Epilogue
Published online by Cambridge University Press: 05 February 2013
Summary
PRECEDING THE RELEASE OF Grass's memoirs Beim Häuten der Zwiebel, the Frankfurter Allgemeine Zeitung (12 August 2006) published an interview, conducted by Frank Schirrmacher and Hubert Spiegel, in which the author for the first time publicly admitted to having been a member of the Waffen SS in the waning months of the Second World War. This statement caught the media and public by surprise and caused a sensation, because it radically changed what had been considered common knowledge about the author's military service. While Grass had never tried to hide his youthful belief in and commitment to Nazi doctrine until and beyond the end of the war, it was generally assumed, based on his utterances and writings, that he had spent the last months before the collapse of the Third Reich primarily as a Flakhelfer — a far cry indeed from his presumable role in a military unit that was declared a criminal organization during the Nuremberg trials.
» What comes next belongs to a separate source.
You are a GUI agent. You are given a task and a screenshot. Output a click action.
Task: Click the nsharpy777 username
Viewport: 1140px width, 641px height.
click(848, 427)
Although the Waffen SS had lost its elite status during the final phase of the war and had to rely on draftees, as was explained in an unsigned contribution accompanying the interview, Schirrmacher, in an article entitled “Das Geständnis” (2006; The Confession) expressed his great astonishment that for more than sixty years Grass had maintained his silence about a detail of his biography that seemed strangely at odds with his decade-long vociferous, stalwart opposition to any attempt to suppress or minimize German guilt about Nazi crimes.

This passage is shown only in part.